Blogging is bringing new voices to the online world.
A telephone survey of a nationally-representative sample of bloggers has found that blogging is inspiring a new group of writers and creators to share their voices with the world.
We find that bloggers blog for many different reasons – some blog to exercise their creative muscles, others want to motivate or influence others. Bloggers may want to stay in touch with family and friends, others want to network and meet new people. Bloggers may use their blog as a way of documenting ideas and events and storing them for later retrieval, while others view it as a way to share, to entertain, and even to earn a living.
Some observers have suggested that blogging is nothing more than the next step in a burgeoning culture of narcissism and exhibitionism spurred by reality TV and other elements of the modern media environment. But others contend that blogging promises a democratization of voices that can now bypass the institutional gatekeepers of mainstream media. This democratization is thought to have implications for the practice and business of journalism as well as the future of civic and political discourse.
The Pew Internet & American Life Project wanted to explore the questions of who, what, where, when and how of blogging by going directly to the source – bloggers themselves. This report details the findings of a callback telephone survey of bloggers conducted over approximately six months in 2005-2006. In standard internet tracking surveys of nationally representative samples of American adults by the Pew Internet & American Life Project, a question is asked of all internet users about whether they maintain a blog.
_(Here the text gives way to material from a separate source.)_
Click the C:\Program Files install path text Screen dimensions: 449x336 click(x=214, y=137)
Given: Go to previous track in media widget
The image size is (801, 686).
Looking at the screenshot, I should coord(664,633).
Once several hundred bloggers were identified in those standard surveys, the bloggers were called back and asked questions about their specific motivations, their blogging behaviors, the content of their postings, the features on their blogs, and their views about the impact of their blogs.
The blogging population is young, evenly split between women and men, and racially diverse.
According to random-digit dial surveys conducted in the spring of 2006, 8% of internet users age 18 and older, or about 12 million American adults, report keeping a blog. According to a random-digit dial survey conducted in January 2006, 39% of internet users age 18 and older, or about 57 million American adults, report reading blogs.2 And as described in the Pew Internet Project’s Teen Content Creators and Consumers report,3 19% of internet users age 12-17 keep a blog and 38% of online teens read blogs.
“Internet users” — Respondents who answer yes to at least one of the following questions: “Do you use the internet, at least occasionally?” and “Do you send or receive email, at least occasionally?”
Bloggers are overwhelmingly young adults who hail from urban and suburban areas. They are evenly divided between men and women. Bloggers are less likely than internet users to be white.4
More than half (54%) of bloggers are under the age of 30, and about another third (30%) are between 30 and 50. Just 14% of bloggers fall in the 50 to 64 age group and a tiny 2% are 65 or older. In comparison, only 24% of internet users are age 18-29. Nearly half of internet users (45%) are age 30 to 49 and another quarter (24%) are age 50 to 64. About 7% of internet users are 65 or older.
“Bloggers” — A subset of internet users who answer yes to the following question: “Do you ever create or work on your own online journal or weblog?”
More than half (51%) of bloggers reside in suburban areas, similar to the 54% of internet users who live in the same type of community. Another third (36%) of bloggers live in urban areas, and few bloggers (13%) reside in rural regions, in both cases reflecting a similar distribution of internet users (30% and 16% respectively).
Bloggers are less likely to be white than internet users. While 60% of bloggers are white, 11% are African American, 19% are English-speaking Hispanic and 10% are some other race or ethnicity. By contrast, among internet users 74% are white, 9% are African American, 11% English-speaking Hispanic and 6% are some other race or ethnicity.